Переписка: Януш, Котя, Алисия Джиангранде, Гедройц, «Прёв», Кошелла и т. д., Алис де Барча.

Просмотреть заметки о Хайдеггере в плане четвертой беседы в клубе «Амигос дель Арте».

Телеграмма к Свечевским.

Подготовить тексты для радио.

Переписка с издателями.

Французский перевод «Ивоны» (сдвинуть с мертвой точки). Не имею понятия, скучен этот перечень или вызывает интерес?

Пятница

«Он не представляет, сколь растлевающей оказалась тяжесть растущего „я“, все больше и больше примешивающегося к его отношению к миру!
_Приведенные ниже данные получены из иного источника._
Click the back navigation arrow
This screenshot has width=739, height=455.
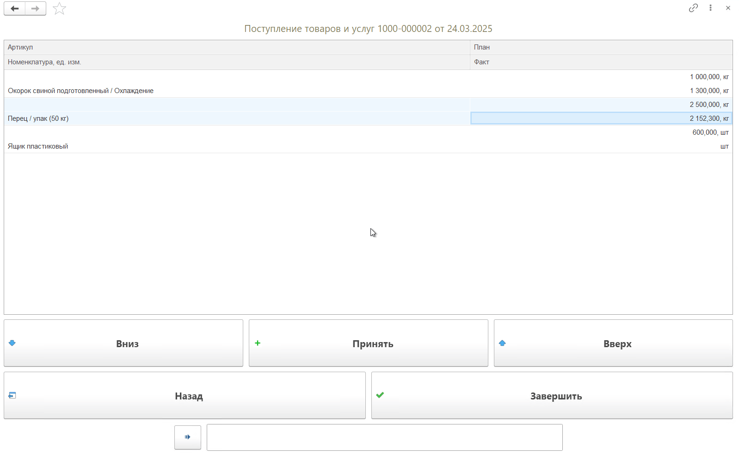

Кроме физического недомогания, о котором он вспоминает, когда хочет найти оправдание, почему он так мало написал, существует и другого рода немощь, возможно, более серьезная: он, в сущности, не знает, что делать с тем Гомбровичем, который с определенного времени начал появляться в иностранных газетах, — международным, европейским, уже (почти) мировым. Немощь тем более унизительная, что проблема здесь типично гомбровичевская: разве может хоть что-нибудь — как тема и проблема — быть в большей степени его, чем разрастание личности на дрожжах славы? Именно оно усугубляет его беспомощность, т. к. обязывает, и негоже ему со столь личной, так глубоко пережитой проблемой вступать на кем-то уже проторенные тропинки, именно здесь он должен найти и дать абсолютно оригинальный ответ на вопрос „как быть великим?“. Только так! Не будет же он прибегать к уже известным и даже избитым „решениям“ величия; не для него, например, аффектированное мастерство Анатоля Франса, не годится для него и по-мужицки простодушное, хитрое и страстное величие Достоевского… впрочем, оно ему совершенно чуждо. А Олимп Гёте? А Эразм, а Леонардо? Толстой из Ясной Поляны? „Метафизический дендизм“ Джерри и Лотреамона? Тициан или По? Киркегор или Клодель? Ничего… ни одна из этих масок, ни один из этих пурпурных плащей… нужно разжиться чем-то своим… вот только в чем загвоздка: славой, этой старой б… — одной из самых безотказно действующих приманок искусства, — пользовались уже тысячу раз, причем самыми разными способами. Она бывала и патетической, и смиренной, шутовской и циничной, страстной и грубой, христианской, языческой и лиричной, сухой и математической… И каждая из этих старых одалисок танцевала свой танец на свой манер».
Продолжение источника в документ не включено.